◆ **Problem**:
I need the number of lines in the data that include "button"; reply with that number alone.

==============================

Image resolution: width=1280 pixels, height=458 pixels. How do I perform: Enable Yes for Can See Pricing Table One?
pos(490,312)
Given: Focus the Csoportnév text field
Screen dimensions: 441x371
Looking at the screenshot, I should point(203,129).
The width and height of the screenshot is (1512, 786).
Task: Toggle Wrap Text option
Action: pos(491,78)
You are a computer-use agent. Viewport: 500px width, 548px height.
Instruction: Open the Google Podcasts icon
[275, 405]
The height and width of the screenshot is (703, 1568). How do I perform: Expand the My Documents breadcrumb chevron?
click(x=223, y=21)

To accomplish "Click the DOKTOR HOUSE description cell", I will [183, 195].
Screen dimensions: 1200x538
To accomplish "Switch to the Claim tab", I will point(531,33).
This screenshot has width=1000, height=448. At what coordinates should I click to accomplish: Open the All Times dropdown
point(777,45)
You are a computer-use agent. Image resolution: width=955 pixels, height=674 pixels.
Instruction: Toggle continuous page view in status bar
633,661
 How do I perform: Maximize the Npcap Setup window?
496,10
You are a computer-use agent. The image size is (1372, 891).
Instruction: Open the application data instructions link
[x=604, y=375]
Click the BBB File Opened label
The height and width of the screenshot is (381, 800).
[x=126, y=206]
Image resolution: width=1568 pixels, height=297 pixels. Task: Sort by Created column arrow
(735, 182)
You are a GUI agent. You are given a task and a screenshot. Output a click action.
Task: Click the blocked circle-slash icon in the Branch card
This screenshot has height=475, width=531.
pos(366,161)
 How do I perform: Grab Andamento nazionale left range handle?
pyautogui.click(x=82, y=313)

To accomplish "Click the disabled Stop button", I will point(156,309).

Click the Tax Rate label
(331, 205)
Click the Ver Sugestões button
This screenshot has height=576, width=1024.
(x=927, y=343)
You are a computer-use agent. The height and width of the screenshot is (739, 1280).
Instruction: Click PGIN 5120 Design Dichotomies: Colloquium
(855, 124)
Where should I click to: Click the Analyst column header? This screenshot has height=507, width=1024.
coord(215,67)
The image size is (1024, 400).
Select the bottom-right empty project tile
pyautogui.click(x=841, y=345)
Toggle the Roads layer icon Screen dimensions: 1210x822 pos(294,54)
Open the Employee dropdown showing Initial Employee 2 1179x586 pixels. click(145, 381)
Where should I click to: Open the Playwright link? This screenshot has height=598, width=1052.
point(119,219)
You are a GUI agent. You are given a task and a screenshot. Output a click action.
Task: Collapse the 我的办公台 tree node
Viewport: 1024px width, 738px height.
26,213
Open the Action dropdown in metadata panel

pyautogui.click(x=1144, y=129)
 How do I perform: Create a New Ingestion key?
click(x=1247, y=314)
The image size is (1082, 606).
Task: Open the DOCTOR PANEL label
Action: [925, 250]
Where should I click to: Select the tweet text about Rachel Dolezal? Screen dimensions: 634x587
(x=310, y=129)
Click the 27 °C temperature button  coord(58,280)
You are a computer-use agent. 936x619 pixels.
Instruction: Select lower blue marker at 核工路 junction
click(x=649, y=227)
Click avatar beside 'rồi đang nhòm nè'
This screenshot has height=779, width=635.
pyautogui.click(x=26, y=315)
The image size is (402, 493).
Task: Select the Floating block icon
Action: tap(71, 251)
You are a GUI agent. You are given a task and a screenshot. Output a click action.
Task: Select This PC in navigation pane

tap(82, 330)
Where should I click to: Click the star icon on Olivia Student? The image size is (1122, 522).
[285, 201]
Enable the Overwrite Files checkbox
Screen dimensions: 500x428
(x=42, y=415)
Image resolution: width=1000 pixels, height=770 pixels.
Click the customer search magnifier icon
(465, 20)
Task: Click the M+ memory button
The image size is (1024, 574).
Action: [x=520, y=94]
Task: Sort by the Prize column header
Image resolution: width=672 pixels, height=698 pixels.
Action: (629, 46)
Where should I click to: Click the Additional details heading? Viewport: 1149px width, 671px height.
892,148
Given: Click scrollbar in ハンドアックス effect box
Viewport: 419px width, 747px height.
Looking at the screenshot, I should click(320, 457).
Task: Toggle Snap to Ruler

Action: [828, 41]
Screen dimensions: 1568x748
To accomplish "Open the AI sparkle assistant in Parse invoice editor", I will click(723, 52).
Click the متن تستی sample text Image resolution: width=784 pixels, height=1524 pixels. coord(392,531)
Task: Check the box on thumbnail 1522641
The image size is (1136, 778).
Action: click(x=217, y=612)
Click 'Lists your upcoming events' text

==============================

◆ **Problem solution**:
4